Guardia
corsa
– Fu la guardia del papa, e la milizia urbana, dal 1378, dal ritorno del papa
da Avignone, fino al 1662, quando Luigi XIV di Francia ne impose al papa lo
scioglimento. Nel 1506 era stata creata anche una Guardia svizzera, la stessa
che ancora protegge il papa, ma senza eliminare la Guardia corsa. Il rapporto
dell’isola col papato essendo di lungo periodo: ne fu un feudo dall’VIII secolo
fino al 1447, quando il papa ligure Niccolò V, l’umanista Tommaso Parentucelli,
trasferì l’isola alla Repubblica di Genova, e fu rappresentata a Roma da una
nutrita colonia, a Fiumicino e a Trastevere – qui nell’area di san Crisogono,
che era la chiesa dei Corsi.
Nel 1662 la Guardia fu sciolta
con ignominia in seguito a un incidente orchestrato a Roma da Luigi XIV di
Francia nel quadro della sua politica gallicana, delle chiese nazionali. Il
folto seguito armato dell’ambasciatore speciale di Luigi XIV a Roma, suo cugino
Carlo II, duca di Créqui, provocò la Guardia corsa nei pressi di Ponte Sisto,
in prossimità di palazzo Farnese, sede dell’ambasciata di Francia.
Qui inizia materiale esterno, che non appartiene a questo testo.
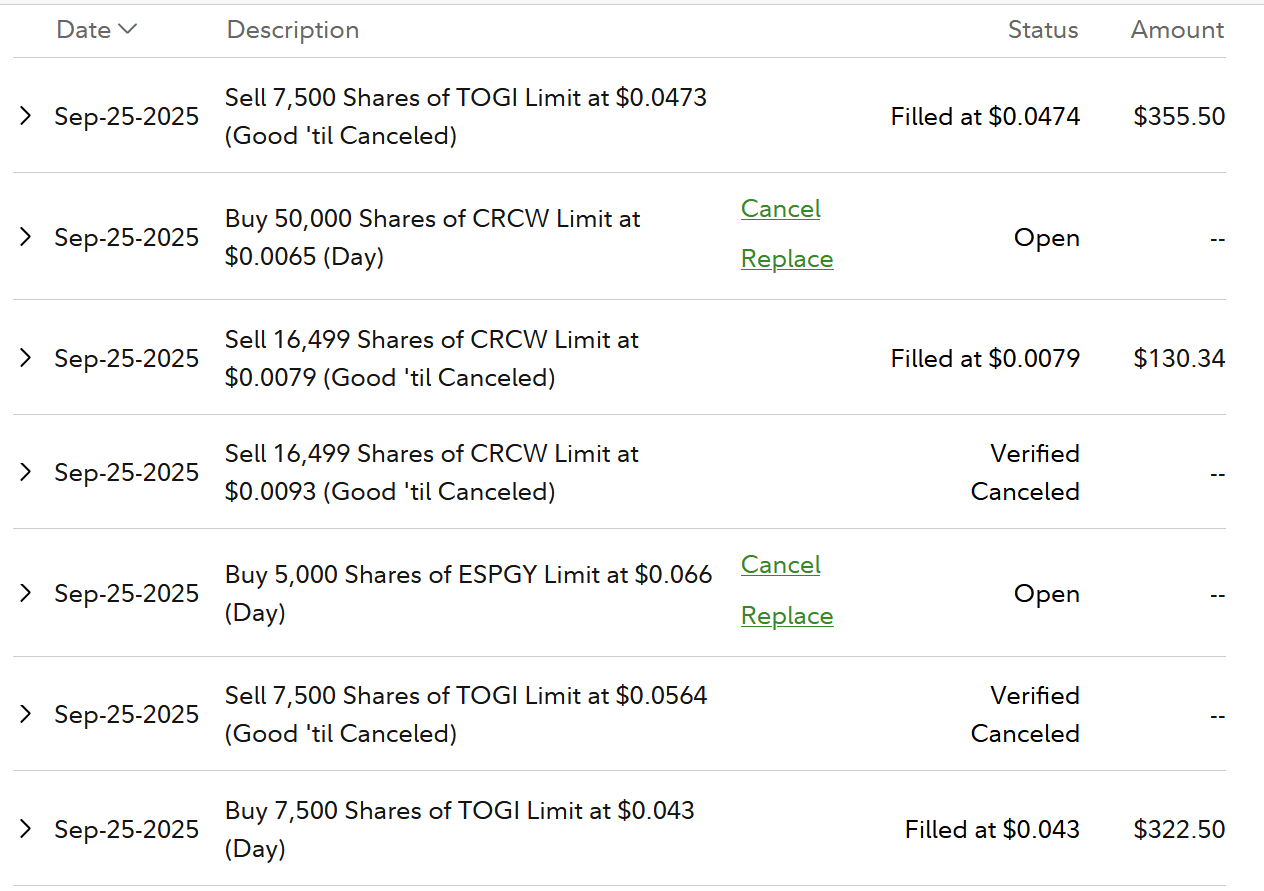Image resolution: width=1264 pixels, height=891 pixels.
Task: Sort orders by the Date column
Action: (84, 30)
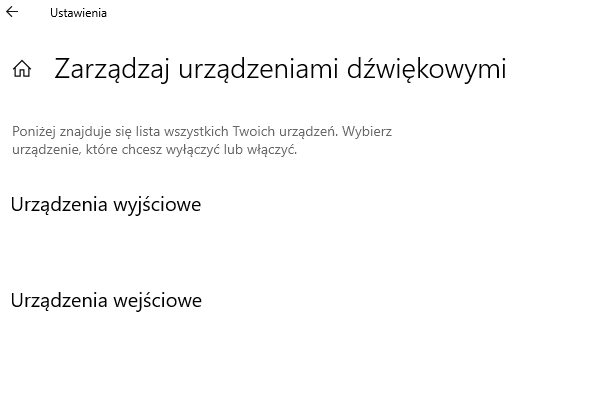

Luigi XIV
occupò per ritorsione Avignone e gli altri territori papali in Francia, e
impose lo scioglimento della Guardia, in termini offensivi. Minacciò anche una
spedizione militare punitiva fino a Roma. Il papa Alessandro VII Chigi
tergiversò, ma alla fine dovette piegarsi, in quella che fu chiamata la pace di
Pisa, nel 1664.
Internet
– Non
solo dunque l’informazione è infetta sulla rete, anche la pubblicità. A
cominciare da quella attiva, che i siti si fanno. Sul numero e la qualità dei
contatti. Il “traffico” su un sito si può comprare, cioè si può originare su commissione,
e “Wired” spiega non contestato che il “Corriere della sera” vi ha fatto ampio
ricorso per il suo sito corriere.it. La pratica è comune, si è difeso il
giornale lombardo.
L’esempio il “Corriere della sera”
avrebbe potuto portare dello “Huffington Post”, il quotidiano online gonfiato
fino a un valore di mercato di 60 milioni di dollari, per il quale è stato
ceduto, che si è subito sgonfiato dopo la cessione. Il vero business della rete
è per ora acquisire audience, anche fittizia, generandosi il traffico. “Dov’è
la saggezza che abbiamo\ Perso nella conoscenza?\ Dov’è la conoscenza che
abbiamo\ Perso nell’informazione?”. T.S.Eliot se lo chiedeva già ottant’anni
fa, “The Rock”.
Keynes
–
Si lega a torto alle opere pubbliche in funzione anti-disoccupazione, a fini prevalentemente
di distribuzione del reddito col lavoro. Se ne facevano prima di lui. Per esempio
in Italia, alla fine della grande guerra, per dare lavoro ai reduci e
riattivare l’economia, specie nelle zone disastrate. L’inefficienza di questi
lavori pubblici decisi in prima istanza per distribuire un salario nasce da
qui, che sono una ricetta politica e non economica. Keynes ha tentato di dargli
una razionalità, ma debole.
Pacifismo
–
Gandhi ha prolungato di vent’anni il colonialismo inglese in India senza
resistenza, dice Orwell nel saggio “Reflection on Gandhi”, uscito nel gennaio
1929 sulla “Partizan Review”: “Gandhi è stato considerato per vent’anni dal
governo coloniale in India come uno dei suoi alleati. So di che parlo, sono
stato ufficiale di polizia coloniale in India”. Dell’eterogeneità dei fini
nella storia.
Politicamente
corretto
– Viene consigliato e anzi imposto dalla stesse e gli stessi che in tv e in
rete, mezzi che preferiscono, comunicano col turpiloquio. Che dicono sintetico.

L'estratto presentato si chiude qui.